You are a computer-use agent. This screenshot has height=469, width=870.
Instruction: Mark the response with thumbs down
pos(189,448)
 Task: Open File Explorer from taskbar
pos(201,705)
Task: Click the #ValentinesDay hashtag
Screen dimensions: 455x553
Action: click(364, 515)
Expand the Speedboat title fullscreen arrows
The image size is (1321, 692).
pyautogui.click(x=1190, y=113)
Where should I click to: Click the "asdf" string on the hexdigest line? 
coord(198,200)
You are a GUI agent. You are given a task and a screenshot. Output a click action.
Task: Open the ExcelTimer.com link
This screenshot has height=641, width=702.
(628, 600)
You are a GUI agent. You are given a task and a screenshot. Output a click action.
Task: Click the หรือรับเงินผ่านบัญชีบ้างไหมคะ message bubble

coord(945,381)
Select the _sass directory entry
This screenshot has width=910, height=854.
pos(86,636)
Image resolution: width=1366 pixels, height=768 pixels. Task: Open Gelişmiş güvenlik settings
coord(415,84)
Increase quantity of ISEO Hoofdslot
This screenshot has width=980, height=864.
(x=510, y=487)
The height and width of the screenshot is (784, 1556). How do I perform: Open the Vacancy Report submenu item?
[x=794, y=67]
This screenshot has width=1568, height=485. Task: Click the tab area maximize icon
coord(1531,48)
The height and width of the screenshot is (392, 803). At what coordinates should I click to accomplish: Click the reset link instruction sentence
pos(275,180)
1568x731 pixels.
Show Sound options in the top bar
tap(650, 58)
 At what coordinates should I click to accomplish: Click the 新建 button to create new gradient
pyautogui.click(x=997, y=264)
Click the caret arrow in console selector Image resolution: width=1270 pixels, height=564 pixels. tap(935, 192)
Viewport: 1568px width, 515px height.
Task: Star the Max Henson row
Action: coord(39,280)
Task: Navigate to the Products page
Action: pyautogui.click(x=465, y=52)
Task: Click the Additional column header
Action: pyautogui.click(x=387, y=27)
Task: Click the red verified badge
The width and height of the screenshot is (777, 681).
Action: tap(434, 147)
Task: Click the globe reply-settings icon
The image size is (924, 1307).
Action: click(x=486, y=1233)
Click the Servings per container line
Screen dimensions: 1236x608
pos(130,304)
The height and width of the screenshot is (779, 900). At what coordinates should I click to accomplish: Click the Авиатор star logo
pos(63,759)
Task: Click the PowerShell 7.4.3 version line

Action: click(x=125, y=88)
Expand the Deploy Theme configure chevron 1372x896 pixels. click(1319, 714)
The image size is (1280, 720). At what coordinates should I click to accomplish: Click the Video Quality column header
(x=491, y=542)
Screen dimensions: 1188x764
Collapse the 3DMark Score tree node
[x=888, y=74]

| Work request |
Repeat the material word for word, leaving out no line.

| Solution |
You are a computer-use agent. This screenshot has height=469, width=870.
Instruction: Mark the response with thumbs down
pos(189,448)
 Task: Open File Explorer from taskbar
pos(201,705)
Task: Click the #ValentinesDay hashtag
Screen dimensions: 455x553
Action: click(364, 515)
Expand the Speedboat title fullscreen arrows
The image size is (1321, 692).
pyautogui.click(x=1190, y=113)
Where should I click to: Click the "asdf" string on the hexdigest line? 
coord(198,200)
You are a GUI agent. You are given a task and a screenshot. Output a click action.
Task: Open the ExcelTimer.com link
This screenshot has height=641, width=702.
(628, 600)
You are a GUI agent. You are given a task and a screenshot. Output a click action.
Task: Click the หรือรับเงินผ่านบัญชีบ้างไหมคะ message bubble

coord(945,381)
Select the _sass directory entry
This screenshot has width=910, height=854.
pos(86,636)
Image resolution: width=1366 pixels, height=768 pixels. Task: Open Gelişmiş güvenlik settings
coord(415,84)
Increase quantity of ISEO Hoofdslot
This screenshot has width=980, height=864.
(x=510, y=487)
The height and width of the screenshot is (784, 1556). How do I perform: Open the Vacancy Report submenu item?
[x=794, y=67]
This screenshot has width=1568, height=485. Task: Click the tab area maximize icon
coord(1531,48)
The height and width of the screenshot is (392, 803). At what coordinates should I click to accomplish: Click the reset link instruction sentence
pos(275,180)
1568x731 pixels.
Show Sound options in the top bar
tap(650, 58)
 At what coordinates should I click to accomplish: Click the 新建 button to create new gradient
pyautogui.click(x=997, y=264)
Click the caret arrow in console selector Image resolution: width=1270 pixels, height=564 pixels. tap(935, 192)
Viewport: 1568px width, 515px height.
Task: Star the Max Henson row
Action: coord(39,280)
Task: Navigate to the Products page
Action: pyautogui.click(x=465, y=52)
Task: Click the Additional column header
Action: pyautogui.click(x=387, y=27)
Task: Click the red verified badge
The width and height of the screenshot is (777, 681).
Action: tap(434, 147)
Task: Click the globe reply-settings icon
The image size is (924, 1307).
Action: click(x=486, y=1233)
Click the Servings per container line
Screen dimensions: 1236x608
pos(130,304)
The height and width of the screenshot is (779, 900). At what coordinates should I click to accomplish: Click the Авиатор star logo
pos(63,759)
Task: Click the PowerShell 7.4.3 version line

Action: click(x=125, y=88)
Expand the Deploy Theme configure chevron 1372x896 pixels. click(1319, 714)
The image size is (1280, 720). At what coordinates should I click to accomplish: Click the Video Quality column header
(x=491, y=542)
Screen dimensions: 1188x764
Collapse the 3DMark Score tree node
[x=888, y=74]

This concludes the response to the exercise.